In questo contesto, va segnalata l’interessante intervista al messicano p. Robles Gil Orvañanos, attuale direttore generale dei Legionari di Cristo e membro della commissione che si è occupata delle vittime degli abusi del suo stesso fondatore Maciel Degollado (pp. 195-206).
Una rinnovata
alleanza con i laici
In quasi tutti i dialoghi emerge il tema dell’alleanza tra consacrati e laici, protagonisti insieme dell’opera di evangelizzazione e di promozione umana. Ancora il cistercense p. Lepori, a nome di tanti altri monaci di oggi, afferma che «i monasteri vivi sono quelli che hanno un rapporto di particolare comunione con i laici, che sono al servizio anche della vocazione laicale. Il monastero deve essere un’oasi nel cammino, nel pellegrinaggio della gente nel mondo, offrire un luogo di raccoglimento, di stabilità, di nutrimento della vita di fede. La comunità monastica può essere un grande sostegno per la famiglia, perché ci sono molte analogie: la fedeltà, la fecondità, i problemi dell’educazione, la formazione dei figli, le crisi, la malattia, la vecchiaia… Non è necessario fare granché, a volte basta offrire spazi di accoglienza e di partecipazione alla preghiera. E questo in molti monasteri avviene, e là dove avviene dà vita al monastero. Magari non porta vocazioni ma aiuta i monaci e le monache a non rinchiudersi nei piccoli problemi. Papa Francesco direbbe a non diventare zitelloni» (p. 47). Infine, ancora fratel Turú Rofes risponde in questo modo sul rapporto dei consacrati con i laici: «Durante gli anni Sessanta e Settanta del Novecento, nei centri educativi maristi i laici erano un’eccezione… Nel giro di poco tempo, però, è cambiato tutto: inizialmente è stato difficile modificare la mentalità ma ben presto c’è stata una reazione positiva, abbiamo iniziato a formare i laici e ora stiamo raccogliendo i frutti. Ci sono molti laici che non riuscirebbero a vivere la propria vita se non in chiave marista. Si tratta di vocazioni mariste laicali. Sia i fratelli che i laici assicurano la continuità del carisma e della missione marista… Ora stiamo pensando cosa fare a livello internazionale per sostenerli, come possiamo incorporare i laici in tutte le strutture della missione, anche nei posti di grande responsabilità decisionale. In Australia, ad esempio, si è appena costituita un’associazione di fratelli e laici che gestirà le opere mariste.» (p. 120).

MATERIALE MOSTRATO:
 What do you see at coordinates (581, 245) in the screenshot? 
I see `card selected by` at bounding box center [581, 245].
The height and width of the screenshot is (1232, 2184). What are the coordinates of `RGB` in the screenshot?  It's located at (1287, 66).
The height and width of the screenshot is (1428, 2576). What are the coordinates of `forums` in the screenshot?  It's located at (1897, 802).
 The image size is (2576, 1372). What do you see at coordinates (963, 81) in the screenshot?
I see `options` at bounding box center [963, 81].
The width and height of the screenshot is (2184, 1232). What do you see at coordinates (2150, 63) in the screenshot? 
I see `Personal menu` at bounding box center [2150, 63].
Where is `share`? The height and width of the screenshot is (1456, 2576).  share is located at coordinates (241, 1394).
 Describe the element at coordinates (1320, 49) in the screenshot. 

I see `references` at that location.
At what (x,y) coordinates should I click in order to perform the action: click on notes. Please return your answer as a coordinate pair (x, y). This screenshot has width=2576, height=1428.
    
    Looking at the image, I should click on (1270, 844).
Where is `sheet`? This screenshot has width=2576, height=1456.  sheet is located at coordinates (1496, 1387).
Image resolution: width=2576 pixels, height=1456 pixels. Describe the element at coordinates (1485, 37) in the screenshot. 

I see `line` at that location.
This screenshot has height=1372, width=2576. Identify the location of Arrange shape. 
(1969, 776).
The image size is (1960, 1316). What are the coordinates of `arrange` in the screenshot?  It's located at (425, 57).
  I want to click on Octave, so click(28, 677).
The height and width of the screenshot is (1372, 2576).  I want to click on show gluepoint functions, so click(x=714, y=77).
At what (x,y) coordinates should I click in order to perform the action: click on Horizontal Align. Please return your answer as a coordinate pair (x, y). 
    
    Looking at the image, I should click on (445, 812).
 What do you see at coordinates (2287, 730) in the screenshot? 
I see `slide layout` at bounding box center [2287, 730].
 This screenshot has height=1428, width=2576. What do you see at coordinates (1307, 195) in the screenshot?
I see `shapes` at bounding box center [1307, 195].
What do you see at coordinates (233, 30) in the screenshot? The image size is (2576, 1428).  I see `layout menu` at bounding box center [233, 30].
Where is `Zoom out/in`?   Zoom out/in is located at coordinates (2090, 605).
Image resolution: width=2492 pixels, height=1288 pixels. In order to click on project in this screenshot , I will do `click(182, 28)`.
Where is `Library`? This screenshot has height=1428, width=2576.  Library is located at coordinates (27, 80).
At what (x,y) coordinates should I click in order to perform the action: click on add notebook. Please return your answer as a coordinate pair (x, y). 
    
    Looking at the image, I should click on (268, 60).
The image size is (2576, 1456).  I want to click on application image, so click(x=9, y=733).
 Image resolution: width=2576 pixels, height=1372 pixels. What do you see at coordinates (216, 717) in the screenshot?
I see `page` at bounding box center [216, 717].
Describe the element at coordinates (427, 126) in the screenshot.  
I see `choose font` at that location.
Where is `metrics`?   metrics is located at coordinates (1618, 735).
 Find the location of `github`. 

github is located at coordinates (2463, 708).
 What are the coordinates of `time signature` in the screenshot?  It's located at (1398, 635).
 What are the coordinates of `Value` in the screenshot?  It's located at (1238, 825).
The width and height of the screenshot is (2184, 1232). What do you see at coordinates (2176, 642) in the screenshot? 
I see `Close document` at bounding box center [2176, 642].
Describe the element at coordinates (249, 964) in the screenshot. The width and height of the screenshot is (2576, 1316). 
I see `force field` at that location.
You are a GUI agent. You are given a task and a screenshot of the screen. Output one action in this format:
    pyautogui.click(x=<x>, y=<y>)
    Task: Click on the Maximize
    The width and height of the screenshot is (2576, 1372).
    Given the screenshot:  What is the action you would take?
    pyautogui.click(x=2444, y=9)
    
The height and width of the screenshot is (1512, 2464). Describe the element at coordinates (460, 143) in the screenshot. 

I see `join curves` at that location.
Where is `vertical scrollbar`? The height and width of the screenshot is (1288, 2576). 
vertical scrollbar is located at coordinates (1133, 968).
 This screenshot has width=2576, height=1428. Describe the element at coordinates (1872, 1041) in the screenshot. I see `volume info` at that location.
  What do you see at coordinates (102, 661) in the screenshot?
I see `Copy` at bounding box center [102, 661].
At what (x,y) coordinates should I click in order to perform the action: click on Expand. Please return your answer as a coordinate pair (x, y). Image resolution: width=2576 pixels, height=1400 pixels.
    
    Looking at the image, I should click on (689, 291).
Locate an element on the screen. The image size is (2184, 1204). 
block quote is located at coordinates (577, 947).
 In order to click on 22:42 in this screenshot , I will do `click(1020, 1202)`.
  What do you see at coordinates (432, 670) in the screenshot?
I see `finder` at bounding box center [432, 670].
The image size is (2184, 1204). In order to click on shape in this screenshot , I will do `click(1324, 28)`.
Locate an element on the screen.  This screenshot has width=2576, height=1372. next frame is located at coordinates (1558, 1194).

CONSEGNE:
• A. Trascrivi dal testo sull'alleanza tra consacrati e laici tutto il brano che va da "In questo contesto, va" giù fino a "Degollado (pp. 195-206).".
• B. Riscrivi in forma di elenco puntato il paragrafo del testo sull'alleanza tra consacrati e laici che comincia con "In quasi tutti i dialoghi", mantenendone i fatti principali.
• C. Prosegui il testo sull'alleanza tra consacrati e laici, cominciando subito dopo l'ultima frase riportata.

RISPOSTE:
• A.
In questo contesto, va segnalata l’interessante intervista al messicano p. Robles Gil Orvañanos, attuale direttore generale dei Legionari di Cristo e membro della commissione che si è occupata delle vittime degli abusi del suo stesso fondatore Maciel Degollado (pp. 195-206).

• B.
- In quasi tutti i dialoghi emerge il tema dell'alleanza tra consacrati e laici, protagonisti insieme dell'evangelizzazione e della promozione umana.
- Secondo il cistercense p. Lepori, i monasteri vivi hanno un rapporto di particolare comunione con i laici e sono al servizio anche della vocazione laicale.
- Per p. Lepori il monastero deve essere un'oasi di raccoglimento, di stabilità e di nutrimento della vita di fede.
- La comunità monastica può sostenere molto la famiglia, per le molte analogie: fedeltà, fecondità, educazione e formazione dei figli, crisi, malattia, vecchiaia.
- Spesso basta offrire spazi di accoglienza e di partecipazione alla preghiera. Dove questo avviene, dà vita al monastero e aiuta monaci e monache a non rinchiudersi nei piccoli problemi (p. 47).
- Fratel Turú Rofes ricorda che negli anni Sessanta e Settanta del Novecento i laici erano un'eccezione nei centri educativi maristi.
- In poco tempo tutto è cambiato: dopo una difficoltà iniziale i laici sono stati formati e oggi esistono vocazioni mariste laicali.
- Fratelli e laici assicurano insieme la continuità del carisma e della missione marista.
- Si studia come incorporare i laici in tutte le strutture della missione, anche nei posti di grande responsabilità decisionale.
- In Australia si è appena costituita un'associazione di fratelli e laici che gestirà le opere mariste (p. 120).

• C.
Una buona sintesi dello spirito delle conversazioni riportate nel libro è suggerita da p. Radcliffe nella Prefazione: «La maggior parte degli Ordini fa fatica a trovare nuove vocazioni, specialmente in Europa. Ma ancora una volta non sono i numeri la cosa più importante. Il nostro obiettivo non è quello di perpetuare le nostre istituzioni. Gesù non ci ha detto: “Sono venuto perché possiate sopravvivere e sopravvivere in abbondanza”. Anche le nostre debolezze possono essere una benedizione. Padre D. Kinnear Glenday, segretario generale dell’Unione dei superiori generali, ricorda: “Dobbiamo essere segno di ciò che Dio può fare nella debolezza”».